Sur la décision portant obligation de quitter le territoire français :
9. Il résulte de ce qui précède que Mme A... n'est pas fondée à exciper de l'illégalité de la décision portant refus de séjour à l'appui de ses conclusions tendant à l'annulation de la décision portant obligation à quitter le territoire français.
10. Pour les mêmes motifs que ceux énoncés aux points 3, 5 et 7, les moyens tirés de la méconnaissance des stipulations des articles 8 de la convention européenne de sauvegarde des droits de l'homme et des libertés fondamentales et 3-1 de la convention internationale relative aux droits de l'enfant et des dispositions du 10° de l'article L. 511-4 du code de l'entrée et du séjour des étrangers et du droit d'asile, dans sa rédaction applicable en l'espèce, doivent être écartés.

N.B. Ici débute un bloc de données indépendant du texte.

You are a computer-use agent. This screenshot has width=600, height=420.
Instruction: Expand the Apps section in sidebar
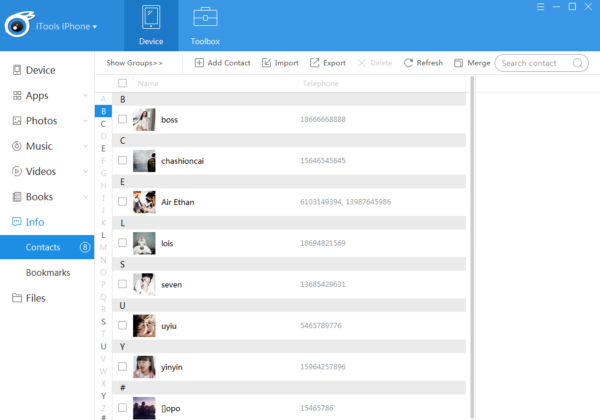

Sur la décision fixant le pays de renvoi :
11. Il résulte de ce qui précède que Mme A... n'est pas fondée à exciper de l'illégalité de la décision portant obligation de quitter le territoire français à l'appui de ses conclusions tendant à l'annulation de la décision fixant le pays de renvoi.
12. Il résulte de tout ce qui précède que Mme A... n'est pas fondée à soutenir que c'est à tort que, par le jugement attaqué, le tribunal administratif de Bordeaux a rejeté sa demande. Par voie de conséquence, ses conclusions à fin d'injonction et d'astreinte ainsi que celles présentées sur le fondement de l'article 37 alinéa 2 de la loi du 10 juillet 1991 ne peuvent qu'être rejetées.
DECIDE :
Article 1er : La requête de Mme A... est rejetée.
Article 2 : Le présent arrêt sera notifié à Mme C... A... et au ministre de l'intérieur.
Copie en sera adressée au préfet de la Dordogne.
Délibéré après l'audience du 29 avril 2021 à laquelle siégeaient :
Mme Marianne Hardy, présidente,
M. Didier Salvi, président-assesseur,
Mme D..., première conseillère.
Rendu public par mise à disposition au greffe de la juridiction le 31 mai 2021.
La présidente,
Marianne Hardy
La République mande et ordonne au ministre de l'intérieur en ce qui le concerne et à tous huissiers de justice à ce requis en ce qui concerne les voies de droit commun, contre les parties privées, de pourvoir à l'exécution du présent arrêt.